The interdisciplinary teams reviewed each hallmark area and nominated a wide range of high-priority targets (74 in total) that could be modified to improve patient outcomes. For these targets, corresponding low-toxicity therapeutic approaches were then suggested, many of which were phytochemicals. The task force concluded that a broad-spectrum approach should be feasible from a safety standpoint, that the approach would be relatively inexpensive to implement, and that it should help us address stages and types of cancer that lack conventional treatment, and potentially reduce risk of relapse.[11]
Lowe’s research and focus on feelings and emotions began in 2001 when he was working on his PhD in Management.
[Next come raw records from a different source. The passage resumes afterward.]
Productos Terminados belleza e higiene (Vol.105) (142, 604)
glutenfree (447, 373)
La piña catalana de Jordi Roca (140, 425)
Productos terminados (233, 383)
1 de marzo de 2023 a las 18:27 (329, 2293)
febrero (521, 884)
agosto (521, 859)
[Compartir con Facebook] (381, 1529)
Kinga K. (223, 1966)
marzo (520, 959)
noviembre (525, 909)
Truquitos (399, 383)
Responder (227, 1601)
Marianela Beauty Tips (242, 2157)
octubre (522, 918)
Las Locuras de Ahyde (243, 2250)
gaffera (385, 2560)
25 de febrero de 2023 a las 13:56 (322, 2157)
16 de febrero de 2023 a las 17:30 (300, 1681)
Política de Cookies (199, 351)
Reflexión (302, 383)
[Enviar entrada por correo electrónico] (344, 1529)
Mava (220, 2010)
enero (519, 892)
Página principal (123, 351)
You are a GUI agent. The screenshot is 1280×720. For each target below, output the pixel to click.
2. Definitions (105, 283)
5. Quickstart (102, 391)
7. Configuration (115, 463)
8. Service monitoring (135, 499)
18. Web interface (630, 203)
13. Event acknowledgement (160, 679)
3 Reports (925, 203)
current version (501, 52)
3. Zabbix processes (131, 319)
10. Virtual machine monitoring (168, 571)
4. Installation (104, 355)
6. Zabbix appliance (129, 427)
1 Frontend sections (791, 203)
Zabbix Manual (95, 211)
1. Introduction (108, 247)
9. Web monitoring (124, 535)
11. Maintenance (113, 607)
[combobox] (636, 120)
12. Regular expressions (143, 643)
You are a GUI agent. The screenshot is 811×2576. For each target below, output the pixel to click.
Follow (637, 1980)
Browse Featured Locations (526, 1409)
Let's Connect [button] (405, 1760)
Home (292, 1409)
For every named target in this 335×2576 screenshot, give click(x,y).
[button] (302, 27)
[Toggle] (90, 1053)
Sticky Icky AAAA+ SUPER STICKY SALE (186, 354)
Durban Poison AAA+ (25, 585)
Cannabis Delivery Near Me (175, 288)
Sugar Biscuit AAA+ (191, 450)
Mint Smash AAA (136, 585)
Although his first PhD attempt was interrupted, he explained that while he spent a decade-and-a-half focused on cancer research, he continued to follow the research on feelings and emotions and ultimately had the idea that affective neuroscientists needed a comprehensive and robust functional model that could serve as a common focal point for research in the field.[12] To develop this model, Lowe used the same approach that he used for the Halifax project. He launched an NGO called Neuroqualia[13] and described the problem on a dedicated project website. He coined the term Human Affectome to describe the entire complex of affective experience and then recruited an advisory board, along with 12 team leaders and 12 teams to help him develop a functional model that could capture the scope of the research being undertaken in this field. Neuroscience and Biobehavioral Reviews agreed to create a special issue for the project, guest editors were used, and so far, 12 open access articles have been published by the 12 teams.[14]